### To-do item
Repeat the following records line for line, with no changes.

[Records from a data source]
+ + + + +

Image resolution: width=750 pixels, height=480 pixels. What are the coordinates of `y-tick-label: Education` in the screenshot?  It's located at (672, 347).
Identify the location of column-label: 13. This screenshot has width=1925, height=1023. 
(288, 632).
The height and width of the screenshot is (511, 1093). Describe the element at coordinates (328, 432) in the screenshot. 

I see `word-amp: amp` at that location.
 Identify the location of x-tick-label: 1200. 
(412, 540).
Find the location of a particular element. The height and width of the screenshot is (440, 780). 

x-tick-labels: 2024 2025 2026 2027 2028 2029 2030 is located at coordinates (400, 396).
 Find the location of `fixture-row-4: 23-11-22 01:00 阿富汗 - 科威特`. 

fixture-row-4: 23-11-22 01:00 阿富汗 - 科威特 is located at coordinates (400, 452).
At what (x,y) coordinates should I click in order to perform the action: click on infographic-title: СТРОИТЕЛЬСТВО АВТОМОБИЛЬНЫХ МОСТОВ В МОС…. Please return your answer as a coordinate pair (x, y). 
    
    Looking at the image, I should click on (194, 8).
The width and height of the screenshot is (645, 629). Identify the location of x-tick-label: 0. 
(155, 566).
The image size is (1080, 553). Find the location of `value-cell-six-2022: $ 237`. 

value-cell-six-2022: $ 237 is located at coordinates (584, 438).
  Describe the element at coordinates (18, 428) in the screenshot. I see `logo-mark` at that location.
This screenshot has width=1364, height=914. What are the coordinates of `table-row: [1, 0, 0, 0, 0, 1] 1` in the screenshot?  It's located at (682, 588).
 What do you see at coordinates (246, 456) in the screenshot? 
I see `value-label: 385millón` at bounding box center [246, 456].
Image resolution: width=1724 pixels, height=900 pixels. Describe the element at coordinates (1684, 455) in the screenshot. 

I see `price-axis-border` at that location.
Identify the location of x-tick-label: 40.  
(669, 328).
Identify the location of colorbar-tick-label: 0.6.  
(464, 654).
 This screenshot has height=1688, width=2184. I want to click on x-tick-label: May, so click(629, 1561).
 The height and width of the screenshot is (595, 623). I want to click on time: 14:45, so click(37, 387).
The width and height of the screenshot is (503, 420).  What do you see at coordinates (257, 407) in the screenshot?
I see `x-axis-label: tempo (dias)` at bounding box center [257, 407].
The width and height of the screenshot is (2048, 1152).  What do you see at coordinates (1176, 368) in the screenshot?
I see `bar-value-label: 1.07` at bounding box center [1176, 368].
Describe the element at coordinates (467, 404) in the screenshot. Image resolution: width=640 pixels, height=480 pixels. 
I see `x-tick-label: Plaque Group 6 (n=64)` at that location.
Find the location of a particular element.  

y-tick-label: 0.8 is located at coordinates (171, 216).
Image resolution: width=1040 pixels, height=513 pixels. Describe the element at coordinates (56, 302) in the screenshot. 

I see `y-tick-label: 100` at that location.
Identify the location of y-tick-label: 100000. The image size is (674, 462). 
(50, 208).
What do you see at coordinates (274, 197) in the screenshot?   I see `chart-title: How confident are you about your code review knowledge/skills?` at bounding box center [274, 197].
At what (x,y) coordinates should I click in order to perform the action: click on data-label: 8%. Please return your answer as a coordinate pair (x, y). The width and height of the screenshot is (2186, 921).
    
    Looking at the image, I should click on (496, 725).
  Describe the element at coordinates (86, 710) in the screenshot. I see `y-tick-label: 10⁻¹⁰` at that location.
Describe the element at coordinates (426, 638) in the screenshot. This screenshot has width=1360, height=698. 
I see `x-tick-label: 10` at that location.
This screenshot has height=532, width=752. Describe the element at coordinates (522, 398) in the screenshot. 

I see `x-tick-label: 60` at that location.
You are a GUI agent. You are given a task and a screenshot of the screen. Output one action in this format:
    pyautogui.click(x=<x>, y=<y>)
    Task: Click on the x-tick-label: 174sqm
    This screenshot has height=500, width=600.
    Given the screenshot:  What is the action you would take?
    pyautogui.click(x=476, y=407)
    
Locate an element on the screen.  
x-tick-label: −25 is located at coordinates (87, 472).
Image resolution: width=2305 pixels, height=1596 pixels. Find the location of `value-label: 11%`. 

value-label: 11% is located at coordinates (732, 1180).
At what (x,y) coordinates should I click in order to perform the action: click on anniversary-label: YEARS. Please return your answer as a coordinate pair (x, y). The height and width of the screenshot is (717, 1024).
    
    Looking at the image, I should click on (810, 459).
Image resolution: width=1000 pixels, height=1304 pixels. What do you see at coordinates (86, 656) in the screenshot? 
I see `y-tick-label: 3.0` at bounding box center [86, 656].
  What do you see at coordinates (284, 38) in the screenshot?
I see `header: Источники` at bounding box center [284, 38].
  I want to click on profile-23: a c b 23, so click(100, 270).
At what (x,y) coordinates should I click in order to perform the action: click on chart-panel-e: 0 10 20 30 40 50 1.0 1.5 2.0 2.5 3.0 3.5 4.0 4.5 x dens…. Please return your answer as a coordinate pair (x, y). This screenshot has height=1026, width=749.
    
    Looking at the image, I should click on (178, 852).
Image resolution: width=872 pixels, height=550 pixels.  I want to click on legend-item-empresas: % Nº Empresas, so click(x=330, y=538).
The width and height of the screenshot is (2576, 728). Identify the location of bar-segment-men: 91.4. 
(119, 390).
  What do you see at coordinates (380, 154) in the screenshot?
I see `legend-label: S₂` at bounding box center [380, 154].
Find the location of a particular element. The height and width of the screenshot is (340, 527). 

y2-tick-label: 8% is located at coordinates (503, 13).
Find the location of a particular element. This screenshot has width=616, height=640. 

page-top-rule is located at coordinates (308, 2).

+ + + + +

### Answer area
Image resolution: width=750 pixels, height=480 pixels. What are the coordinates of `y-tick-label: Education` in the screenshot?  It's located at (672, 347).
Identify the location of column-label: 13. This screenshot has width=1925, height=1023. 
(288, 632).
The height and width of the screenshot is (511, 1093). Describe the element at coordinates (328, 432) in the screenshot. 

I see `word-amp: amp` at that location.
 Identify the location of x-tick-label: 1200. 
(412, 540).
Find the location of a particular element. The height and width of the screenshot is (440, 780). 

x-tick-labels: 2024 2025 2026 2027 2028 2029 2030 is located at coordinates (400, 396).
 Find the location of `fixture-row-4: 23-11-22 01:00 阿富汗 - 科威特`. 

fixture-row-4: 23-11-22 01:00 阿富汗 - 科威特 is located at coordinates (400, 452).
At what (x,y) coordinates should I click in order to perform the action: click on infographic-title: СТРОИТЕЛЬСТВО АВТОМОБИЛЬНЫХ МОСТОВ В МОС…. Please return your answer as a coordinate pair (x, y). 
    
    Looking at the image, I should click on (194, 8).
The width and height of the screenshot is (645, 629). Identify the location of x-tick-label: 0. 
(155, 566).
The image size is (1080, 553). Find the location of `value-cell-six-2022: $ 237`. 

value-cell-six-2022: $ 237 is located at coordinates (584, 438).
  Describe the element at coordinates (18, 428) in the screenshot. I see `logo-mark` at that location.
This screenshot has width=1364, height=914. What are the coordinates of `table-row: [1, 0, 0, 0, 0, 1] 1` in the screenshot?  It's located at (682, 588).
 What do you see at coordinates (246, 456) in the screenshot? 
I see `value-label: 385millón` at bounding box center [246, 456].
Image resolution: width=1724 pixels, height=900 pixels. Describe the element at coordinates (1684, 455) in the screenshot. 

I see `price-axis-border` at that location.
Identify the location of x-tick-label: 40.  
(669, 328).
Identify the location of colorbar-tick-label: 0.6.  
(464, 654).
 This screenshot has height=1688, width=2184. I want to click on x-tick-label: May, so click(629, 1561).
 The height and width of the screenshot is (595, 623). I want to click on time: 14:45, so click(37, 387).
The width and height of the screenshot is (503, 420).  What do you see at coordinates (257, 407) in the screenshot?
I see `x-axis-label: tempo (dias)` at bounding box center [257, 407].
The width and height of the screenshot is (2048, 1152).  What do you see at coordinates (1176, 368) in the screenshot?
I see `bar-value-label: 1.07` at bounding box center [1176, 368].
Describe the element at coordinates (467, 404) in the screenshot. Image resolution: width=640 pixels, height=480 pixels. 
I see `x-tick-label: Plaque Group 6 (n=64)` at that location.
Find the location of a particular element.  

y-tick-label: 0.8 is located at coordinates (171, 216).
Image resolution: width=1040 pixels, height=513 pixels. Describe the element at coordinates (56, 302) in the screenshot. 

I see `y-tick-label: 100` at that location.
Identify the location of y-tick-label: 100000. The image size is (674, 462). 
(50, 208).
What do you see at coordinates (274, 197) in the screenshot?   I see `chart-title: How confident are you about your code review knowledge/skills?` at bounding box center [274, 197].
At what (x,y) coordinates should I click in order to perform the action: click on data-label: 8%. Please return your answer as a coordinate pair (x, y). The width and height of the screenshot is (2186, 921).
    
    Looking at the image, I should click on (496, 725).
  Describe the element at coordinates (86, 710) in the screenshot. I see `y-tick-label: 10⁻¹⁰` at that location.
Describe the element at coordinates (426, 638) in the screenshot. This screenshot has width=1360, height=698. 
I see `x-tick-label: 10` at that location.
This screenshot has height=532, width=752. Describe the element at coordinates (522, 398) in the screenshot. 

I see `x-tick-label: 60` at that location.
You are a GUI agent. You are given a task and a screenshot of the screen. Output one action in this format:
    pyautogui.click(x=<x>, y=<y>)
    Task: Click on the x-tick-label: 174sqm
    This screenshot has height=500, width=600.
    Given the screenshot:  What is the action you would take?
    pyautogui.click(x=476, y=407)
    
Locate an element on the screen.  
x-tick-label: −25 is located at coordinates (87, 472).
Image resolution: width=2305 pixels, height=1596 pixels. Find the location of `value-label: 11%`. 

value-label: 11% is located at coordinates (732, 1180).
At what (x,y) coordinates should I click in order to perform the action: click on anniversary-label: YEARS. Please return your answer as a coordinate pair (x, y). The height and width of the screenshot is (717, 1024).
    
    Looking at the image, I should click on (810, 459).
Image resolution: width=1000 pixels, height=1304 pixels. What do you see at coordinates (86, 656) in the screenshot? 
I see `y-tick-label: 3.0` at bounding box center [86, 656].
  What do you see at coordinates (284, 38) in the screenshot?
I see `header: Источники` at bounding box center [284, 38].
  I want to click on profile-23: a c b 23, so click(100, 270).
At what (x,y) coordinates should I click in order to perform the action: click on chart-panel-e: 0 10 20 30 40 50 1.0 1.5 2.0 2.5 3.0 3.5 4.0 4.5 x dens…. Please return your answer as a coordinate pair (x, y). This screenshot has height=1026, width=749.
    
    Looking at the image, I should click on (178, 852).
Image resolution: width=872 pixels, height=550 pixels.  I want to click on legend-item-empresas: % Nº Empresas, so click(x=330, y=538).
The width and height of the screenshot is (2576, 728). Identify the location of bar-segment-men: 91.4. 
(119, 390).
  What do you see at coordinates (380, 154) in the screenshot?
I see `legend-label: S₂` at bounding box center [380, 154].
Find the location of a particular element. The height and width of the screenshot is (340, 527). 

y2-tick-label: 8% is located at coordinates (503, 13).
Find the location of a particular element. This screenshot has width=616, height=640. 

page-top-rule is located at coordinates (308, 2).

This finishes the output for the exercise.